The Internal Revenue Service Criminal Investigation (IRS-CI) division, the armed enforcement wing of the IRS tasked with combating financial crimes, has expanded its workforce by nearly 11 percent, bringing staffing levels to their highest in nearly a decade and boosting the division’s conviction rate to 90 percent, according to the IRS-CI’s latest annual report.

The fiscal year 2024 report, released on Dec. 5, outlines a year of intensified enforcement for the IRS-CI, which serves as the tax agency’s law enforcement branch that focuses on tax violations that cross into criminal territory.

The report shows that the division achieved several firsts over the past year, including the first sentencing for syndicated conservation easement schemes, the first cryptocurrency tax fraud indictment, and a record-setting financial settlement with Binance, the world’s largest cryptocurrency exchange, for anti-money laundering violations.

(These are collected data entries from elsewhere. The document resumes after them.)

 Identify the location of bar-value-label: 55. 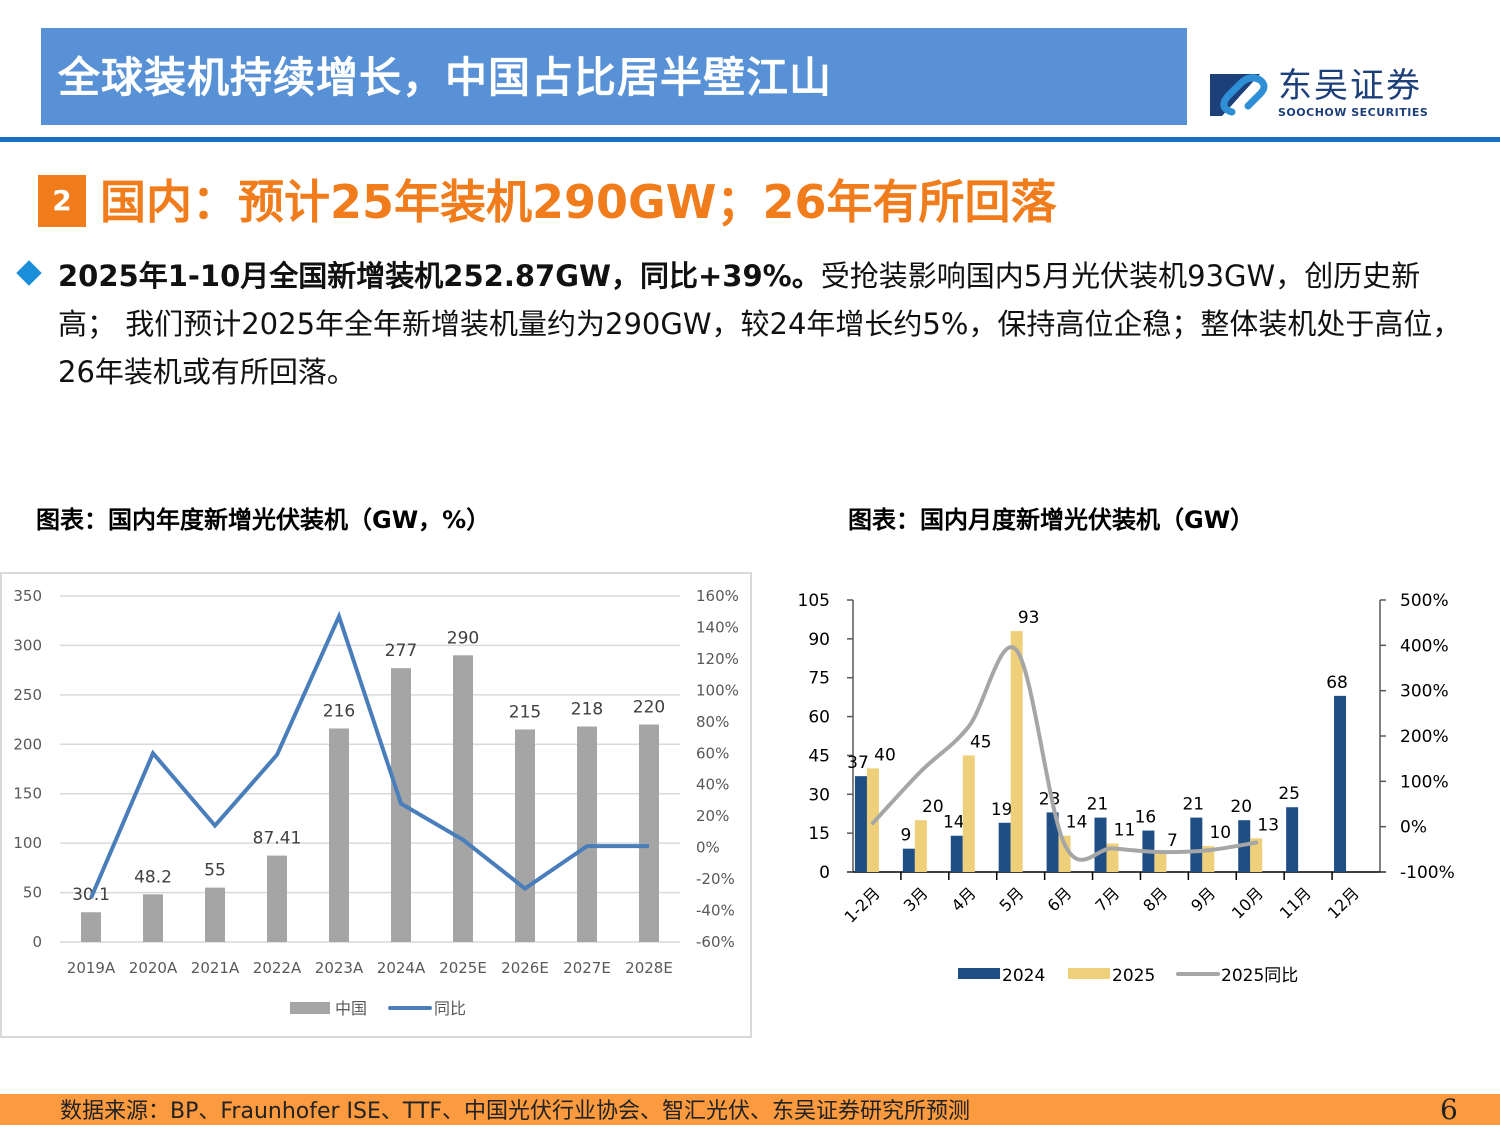
(215, 871).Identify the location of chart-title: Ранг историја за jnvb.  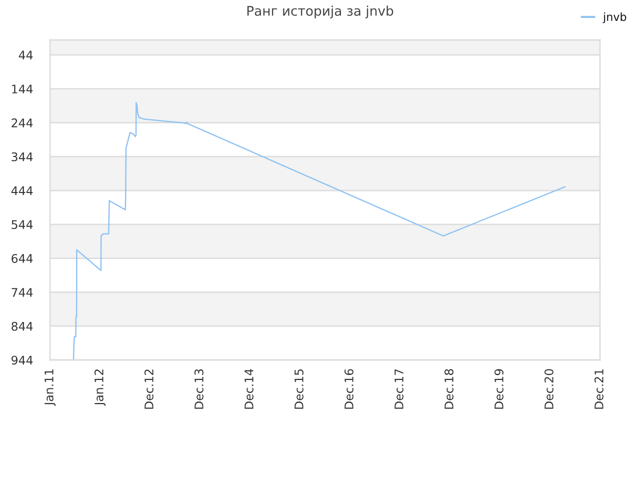
(320, 12).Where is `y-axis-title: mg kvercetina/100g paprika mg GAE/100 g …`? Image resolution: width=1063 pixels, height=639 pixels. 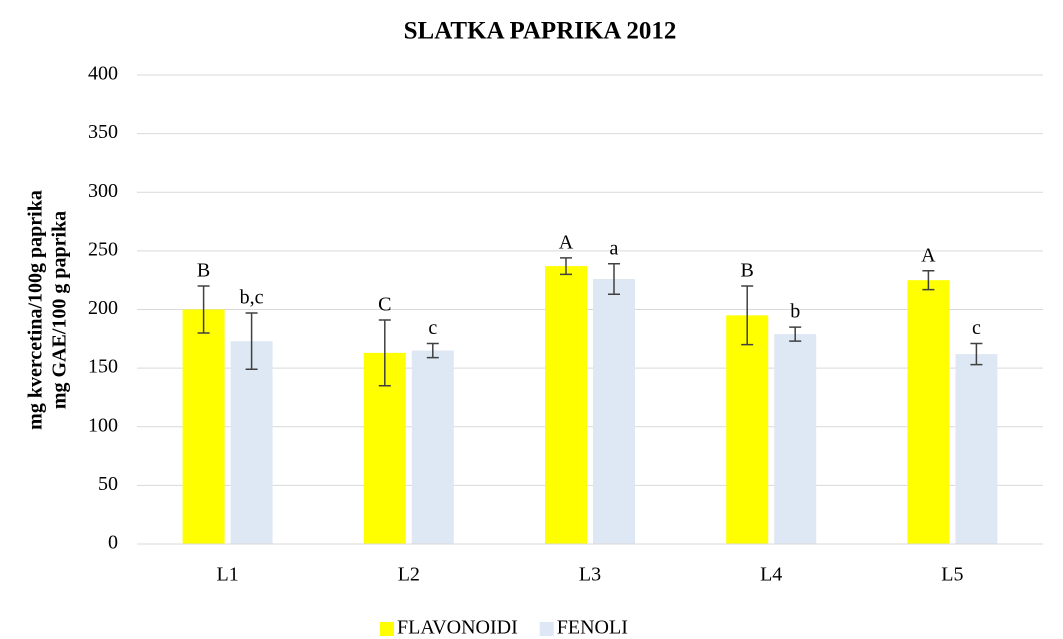
y-axis-title: mg kvercetina/100g paprika mg GAE/100 g … is located at coordinates (48, 310).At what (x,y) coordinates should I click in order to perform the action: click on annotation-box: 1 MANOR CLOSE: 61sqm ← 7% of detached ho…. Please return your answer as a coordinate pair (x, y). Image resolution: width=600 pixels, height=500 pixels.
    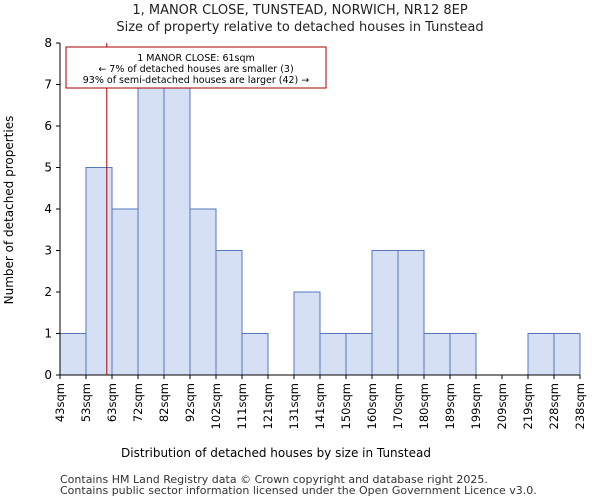
    Looking at the image, I should click on (196, 68).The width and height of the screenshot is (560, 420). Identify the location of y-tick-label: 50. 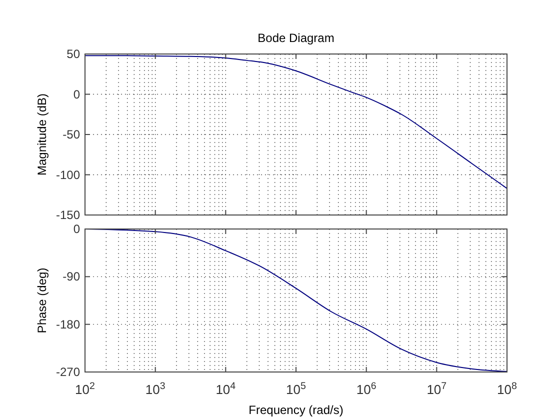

IRS-CI special agents, who are authorized to carry guns and use lethal force, now number 2,290 after a hiring spree added 146 employees to its ranks over the fiscal year. The division’s overall workforce expansion is the largest in nearly a decade, bringing total headcount to 3,474 employees. Between 2010 and 2020, the division’s staffing numbers fell from 4,017 to 2,858.

IRS-CI Chief Guy Ficco said in the report that the demands on the division’s workforce have increased as “criminals utilize new venues, revise their techniques, and use emerging technologies to facilitate financial crimes.”

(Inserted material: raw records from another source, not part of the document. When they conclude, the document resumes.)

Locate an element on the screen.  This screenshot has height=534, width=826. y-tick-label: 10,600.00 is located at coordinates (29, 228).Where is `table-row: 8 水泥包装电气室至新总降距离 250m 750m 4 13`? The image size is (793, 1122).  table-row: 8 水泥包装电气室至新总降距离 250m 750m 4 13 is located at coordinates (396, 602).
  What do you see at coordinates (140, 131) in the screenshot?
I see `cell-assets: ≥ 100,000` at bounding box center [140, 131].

A turnaround in hiring in recent years across both the criminal investigations unit and the IRS more broadly has been fueled by the $80 billion funding boost under the 2022 Inflation Reduction Act, around $20 billion of which was later clawed back. Roughly $46 billion of the funding boost was designated for enforcement, a contentious part of the package that drew opposition from some Republican lawmakers, who argued it could lead to increased tax audits on lower- and middle-income Americans.

According to the fiscal year 2024 report, the IRS-CI launched 2,667 criminal investigations, leading to 1,571 convictions. The division raised its conviction rate from 88.4 percent in the 2023 fiscal year to 90 percent in 2024, which ended Sept. 30.